How to Automate & Extract Screaming Frog Issues into Google Sheets

Screaming Frog is a well known and powerful tool for SEOs, it allows them to crawl and analyse websites deeply but using their some what old school user interface and managing the extensive data it generates can be underwhelming. So, here is a way to automate the process of organising issue reports in Google Sheets and creating hyperlinks for easy navigation, you can streamline your workflows and save significant time, and just spend time doing the fun stuff… analysing the data inline with Google Search Console indexing report and putting best practice suggestions together for you, your client, or engineers.

Table of Contents

This guide walks you through a Python-based solution to:

Organise Screaming Frog issues data in Google Sheets.
Link each issue in the Summary tab to its respective issue tab.
Make data exploration fast, efficient, and user-friendly.

Screaming Frog have published a relevant article teching you ‘How To Automate Crawl Reports In Looker Studio‘, I suggest checking that out if you want to automate data it into a reporting dashboard.

Step 1: Organise Screaming Frog Issue Data in Google Sheets

The first step is to process the Issues Overview Report exported from Screaming Frog. This report contains a high-level summary of all issues found on the website, including issue names, descriptions, priority levels, and affected URLs. Our Python script will:

Create a Summary tab in Google Sheets containing all rows and columns from the Issues Overview Report.
Create individual tabs for each unique issue, with only the rows relevant to that specific issue.

Step 2: Populate Tabs with Issue-Specific Data

Screaming Frog allows you to export detailed CSV files for each issue. For instance:

H1 Duplicate has a CSV file listing all URLs with duplicate H1 tags.
Images Missing Alt Text has a CSV file with URLs for images missing alt attributes.

The script processes these CSV files, matches them to their respective tabs in the Google Sheet, and pastes the data starting from row 4 to leave space for issues’s overview information.

Step 3: Add Hyperlinks in the Summary Tab

To make navigation easier, we add hyperlinks in the “Issue Name” column of the Summary tab. Each hyperlink points to the corresponding tab for that issue, enabling quick access with a single click.

For example:

Clicking on “H1 Duplicate” in the Summary tab will take you to the H1 Duplicate tab, where all URLs for this issue are listed.

How It Works

1. Process the Issues Overview Report

The script first reads the issues_overview_report.csv file and processes it to:

Create a Summary tab containing all columns and rows.
Create tabs for each unique issue name, filtered to include only rows related to that issue.

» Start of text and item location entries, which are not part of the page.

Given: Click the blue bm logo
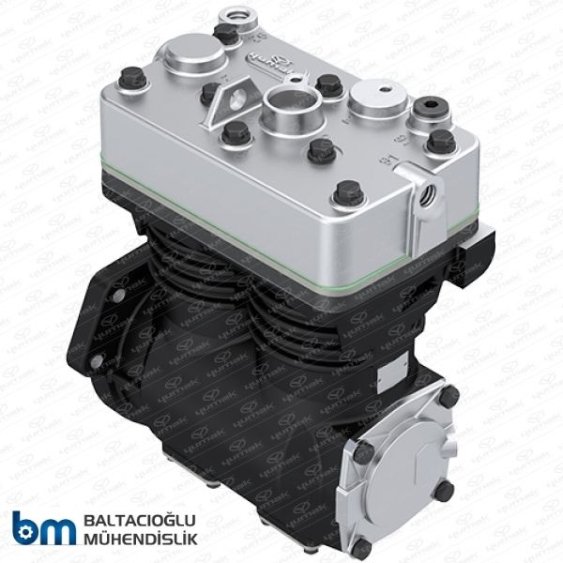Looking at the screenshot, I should [43, 528].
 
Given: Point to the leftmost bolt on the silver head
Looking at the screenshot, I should [135, 80].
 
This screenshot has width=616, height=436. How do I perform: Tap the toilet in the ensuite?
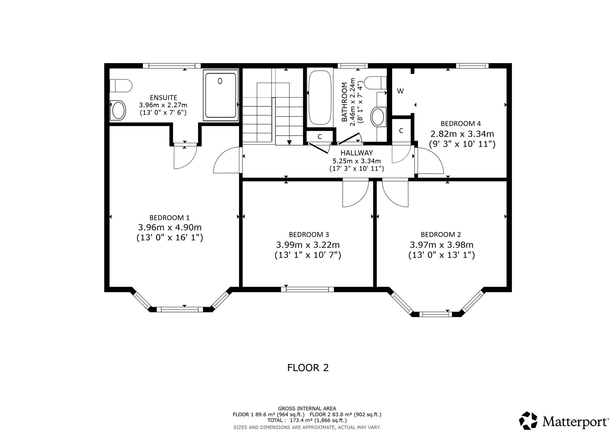[121, 85]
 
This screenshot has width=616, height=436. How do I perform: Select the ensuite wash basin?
[118, 110]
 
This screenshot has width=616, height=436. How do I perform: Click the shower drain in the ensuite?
[220, 81]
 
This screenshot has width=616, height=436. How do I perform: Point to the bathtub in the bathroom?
[320, 97]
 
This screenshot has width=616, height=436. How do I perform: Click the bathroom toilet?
[375, 82]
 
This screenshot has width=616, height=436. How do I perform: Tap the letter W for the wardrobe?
[400, 91]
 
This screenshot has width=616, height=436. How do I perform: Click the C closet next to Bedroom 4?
[401, 131]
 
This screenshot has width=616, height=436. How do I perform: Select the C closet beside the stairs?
[320, 137]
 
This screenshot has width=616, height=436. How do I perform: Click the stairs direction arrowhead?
[289, 142]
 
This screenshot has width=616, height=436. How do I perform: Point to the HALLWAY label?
[357, 153]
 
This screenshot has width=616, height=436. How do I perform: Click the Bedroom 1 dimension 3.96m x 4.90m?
[170, 228]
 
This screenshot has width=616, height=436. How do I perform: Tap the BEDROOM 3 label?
[309, 235]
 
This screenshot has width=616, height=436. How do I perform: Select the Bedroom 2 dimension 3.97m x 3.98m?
[441, 245]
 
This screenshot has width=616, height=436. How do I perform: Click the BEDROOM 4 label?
[461, 124]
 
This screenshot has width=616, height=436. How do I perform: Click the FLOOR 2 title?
[308, 368]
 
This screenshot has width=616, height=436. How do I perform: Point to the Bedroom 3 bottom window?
[307, 289]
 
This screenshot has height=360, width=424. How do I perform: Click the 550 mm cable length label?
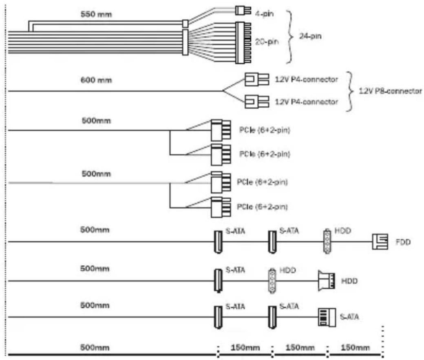(96, 14)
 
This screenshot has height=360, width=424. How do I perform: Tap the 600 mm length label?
(96, 80)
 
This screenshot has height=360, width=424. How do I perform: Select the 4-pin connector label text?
(264, 13)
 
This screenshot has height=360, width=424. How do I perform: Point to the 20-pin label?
(267, 42)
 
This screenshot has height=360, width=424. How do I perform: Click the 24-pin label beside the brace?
(310, 36)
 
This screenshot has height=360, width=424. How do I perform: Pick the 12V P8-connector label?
(390, 91)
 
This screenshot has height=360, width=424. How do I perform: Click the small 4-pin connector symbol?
(243, 11)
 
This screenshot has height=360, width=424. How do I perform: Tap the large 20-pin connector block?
(243, 43)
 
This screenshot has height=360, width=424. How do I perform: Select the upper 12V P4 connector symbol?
(257, 79)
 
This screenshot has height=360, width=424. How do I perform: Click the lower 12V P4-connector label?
(306, 102)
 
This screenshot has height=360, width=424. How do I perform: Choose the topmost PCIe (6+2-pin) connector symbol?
(221, 130)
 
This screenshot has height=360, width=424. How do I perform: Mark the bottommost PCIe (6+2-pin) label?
(262, 207)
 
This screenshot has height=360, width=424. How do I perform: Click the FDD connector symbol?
(380, 241)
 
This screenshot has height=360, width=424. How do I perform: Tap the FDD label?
(403, 242)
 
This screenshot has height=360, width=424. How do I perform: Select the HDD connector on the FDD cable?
(327, 241)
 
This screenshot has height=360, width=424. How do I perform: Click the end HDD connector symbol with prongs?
(327, 281)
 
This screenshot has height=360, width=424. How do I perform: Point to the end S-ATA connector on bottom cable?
(327, 317)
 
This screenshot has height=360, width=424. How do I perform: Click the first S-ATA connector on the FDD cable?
(218, 242)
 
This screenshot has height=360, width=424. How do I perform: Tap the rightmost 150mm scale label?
(355, 347)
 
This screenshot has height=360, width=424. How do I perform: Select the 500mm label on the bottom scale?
(95, 347)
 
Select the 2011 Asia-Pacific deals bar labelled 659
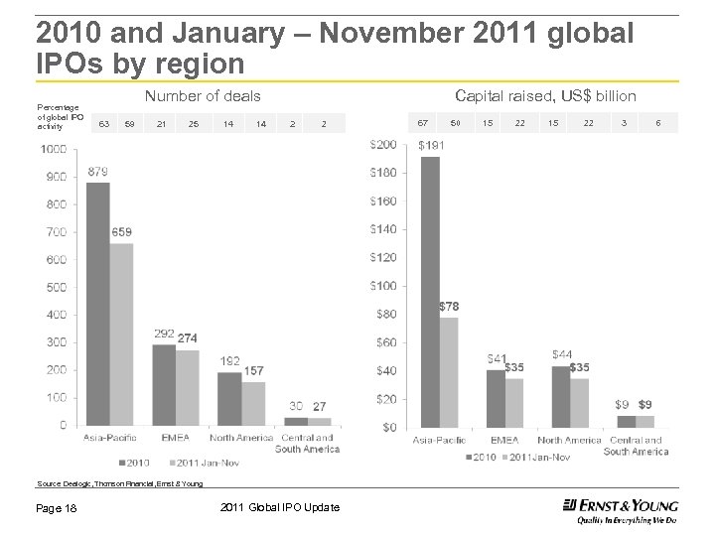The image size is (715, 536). click(121, 334)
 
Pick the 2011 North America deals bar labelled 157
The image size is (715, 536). click(253, 403)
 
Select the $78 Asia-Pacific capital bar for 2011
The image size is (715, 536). click(449, 372)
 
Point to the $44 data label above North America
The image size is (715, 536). click(561, 354)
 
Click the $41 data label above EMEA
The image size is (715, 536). click(497, 358)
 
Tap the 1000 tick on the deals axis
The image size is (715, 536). click(54, 149)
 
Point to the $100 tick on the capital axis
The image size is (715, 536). click(383, 286)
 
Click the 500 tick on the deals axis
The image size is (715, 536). click(56, 287)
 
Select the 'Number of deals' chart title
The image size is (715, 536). click(203, 96)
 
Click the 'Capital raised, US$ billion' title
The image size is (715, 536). click(545, 95)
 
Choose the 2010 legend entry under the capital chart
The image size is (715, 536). click(481, 457)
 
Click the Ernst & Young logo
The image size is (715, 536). click(620, 508)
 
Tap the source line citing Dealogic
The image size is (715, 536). click(119, 483)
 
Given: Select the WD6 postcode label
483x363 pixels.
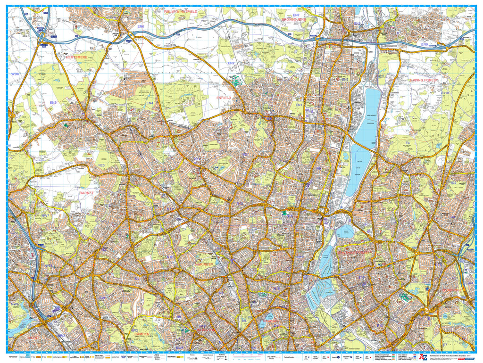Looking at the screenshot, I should [15, 74].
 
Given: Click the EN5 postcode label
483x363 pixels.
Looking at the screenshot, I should [53, 102].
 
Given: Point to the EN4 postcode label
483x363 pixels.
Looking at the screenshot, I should [150, 103].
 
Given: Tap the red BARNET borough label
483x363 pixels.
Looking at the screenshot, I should [86, 193].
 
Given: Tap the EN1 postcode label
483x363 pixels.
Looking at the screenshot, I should [299, 105].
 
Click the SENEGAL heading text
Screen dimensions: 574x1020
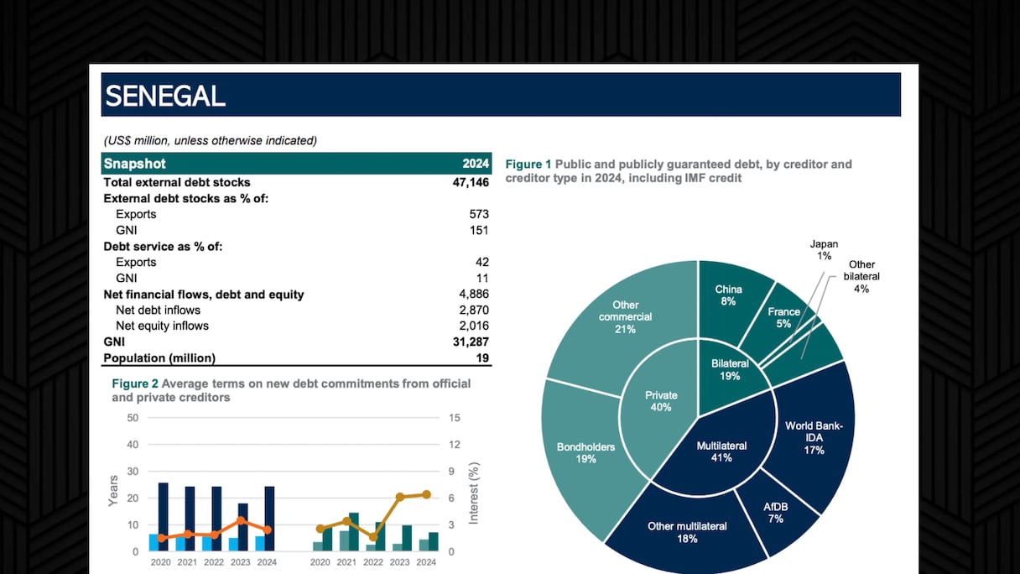(x=165, y=97)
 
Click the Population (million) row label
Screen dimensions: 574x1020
(x=159, y=358)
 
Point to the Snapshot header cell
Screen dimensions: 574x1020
(x=135, y=164)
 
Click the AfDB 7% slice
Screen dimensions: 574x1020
(x=775, y=513)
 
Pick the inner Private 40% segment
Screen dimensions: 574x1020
(x=661, y=401)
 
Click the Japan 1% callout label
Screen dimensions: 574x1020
(x=823, y=250)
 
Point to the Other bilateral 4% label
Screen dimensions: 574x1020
(x=861, y=276)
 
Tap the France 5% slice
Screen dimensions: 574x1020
(x=783, y=317)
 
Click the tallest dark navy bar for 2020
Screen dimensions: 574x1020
(x=163, y=516)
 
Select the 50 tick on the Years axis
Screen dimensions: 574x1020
(x=133, y=418)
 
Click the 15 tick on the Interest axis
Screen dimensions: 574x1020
(x=455, y=418)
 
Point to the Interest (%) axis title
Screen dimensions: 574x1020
(x=474, y=493)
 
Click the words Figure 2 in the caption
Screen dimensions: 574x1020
(x=135, y=384)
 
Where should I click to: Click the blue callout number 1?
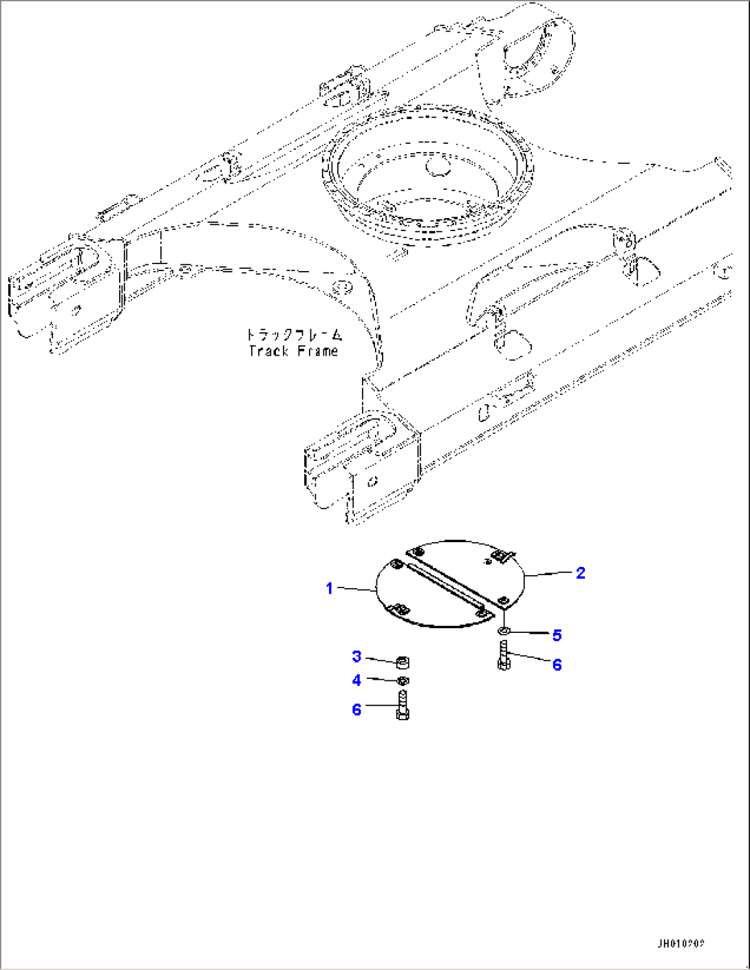point(330,589)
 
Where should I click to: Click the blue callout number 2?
point(580,572)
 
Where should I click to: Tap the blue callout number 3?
point(356,656)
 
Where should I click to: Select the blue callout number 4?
point(356,680)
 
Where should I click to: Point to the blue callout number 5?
point(557,634)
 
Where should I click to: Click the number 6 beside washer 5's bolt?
point(557,665)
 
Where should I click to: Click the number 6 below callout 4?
point(356,709)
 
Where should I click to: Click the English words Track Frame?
point(294,351)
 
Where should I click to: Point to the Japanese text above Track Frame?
point(294,335)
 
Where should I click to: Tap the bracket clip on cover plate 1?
point(398,609)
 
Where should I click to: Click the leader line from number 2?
point(548,574)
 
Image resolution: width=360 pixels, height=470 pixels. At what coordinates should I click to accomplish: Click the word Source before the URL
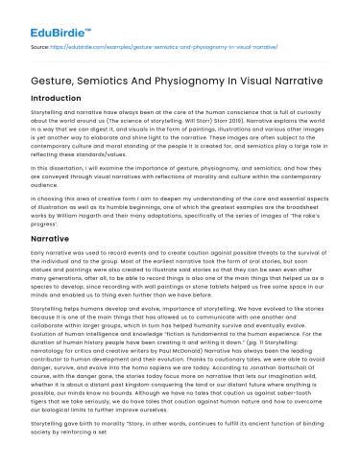40,45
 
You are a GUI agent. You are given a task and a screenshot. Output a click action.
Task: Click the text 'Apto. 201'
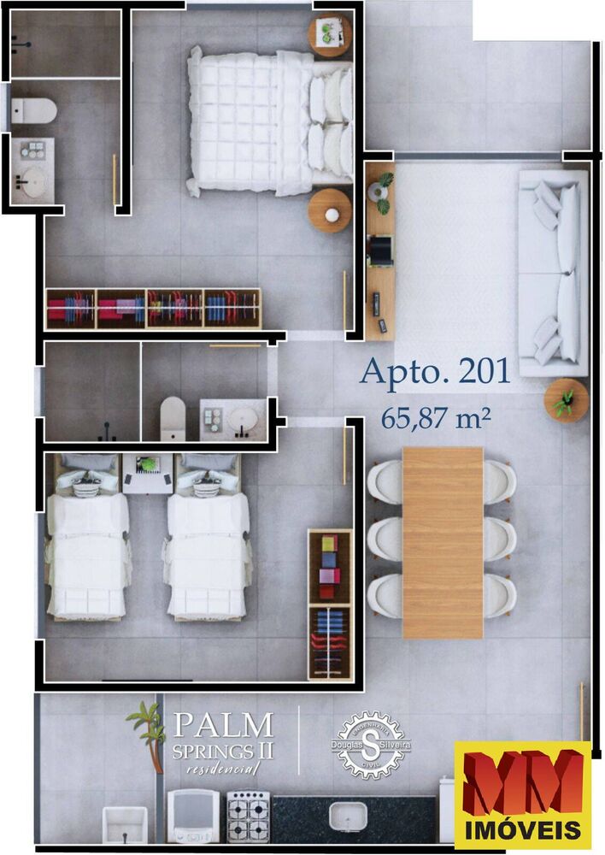tap(435, 371)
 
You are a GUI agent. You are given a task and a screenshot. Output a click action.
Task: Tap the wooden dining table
tap(442, 542)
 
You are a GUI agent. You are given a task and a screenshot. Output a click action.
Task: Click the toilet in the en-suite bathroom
tap(33, 110)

2. Match Issue-Specific CSV Files

Next, the script reads all issue-specific CSV files from a folder, matches them to the respective tabs using fuzzy matching, and pastes the data in the respective issues tab.

3. Add Hyperlinks to the Summary Tab

Finally, the script scans the “Issue Name” column in the Summary tab and adds hyperlinks that point to the corresponding issue tabs. This makes it easy to navigate between the high-level overview and the detailed data for each issue.

The Python Scripts

Here are the scripts that automate these tasks.

Script 1: Process Screaming Frog Data

import os
import pandas as pd
import gspread
from fuzzywuzzy import process
from oauth2client.service_account import ServiceAccountCredentials
import time

def connect_to_google_sheets(sheet_name):
    scope = [
        "https://spreadsheets.google.com/feeds",
        "https://www.googleapis.com/auth/drive"
    ]
    creds = ServiceAccountCredentials.from_json_keyfile_name("{REPLACE}-credentials.json", scope)
    client = gspread.authorize(creds)
    
    # Connect to an existing Google Sheet by name or create it if it doesn't exist
    try:
        sheet = client.open(sheet_name)
        print(f"Connected to existing Google Sheet: {sheet_name}")
    except gspread.exceptions.SpreadsheetNotFound:
        sheet = client.create(sheet_name)
        print(f"Created new Google Sheet: {sheet_name}")

    # Share the Google Sheet with an email address
    sheet.share('You@YourEmailAddress.com', perm_type='user', role='writer')
    sheet.share('YouColleague@TheirEmailAddress.com', perm_type='user', role='writer')
        
    return sheet

def clean_name(name):
    """Cleans and normalizes a name for matching."""
    return name.strip().lower().replace("_", " ").replace("-", " ").replace(":", "").replace(",", "").replace(".csv", "")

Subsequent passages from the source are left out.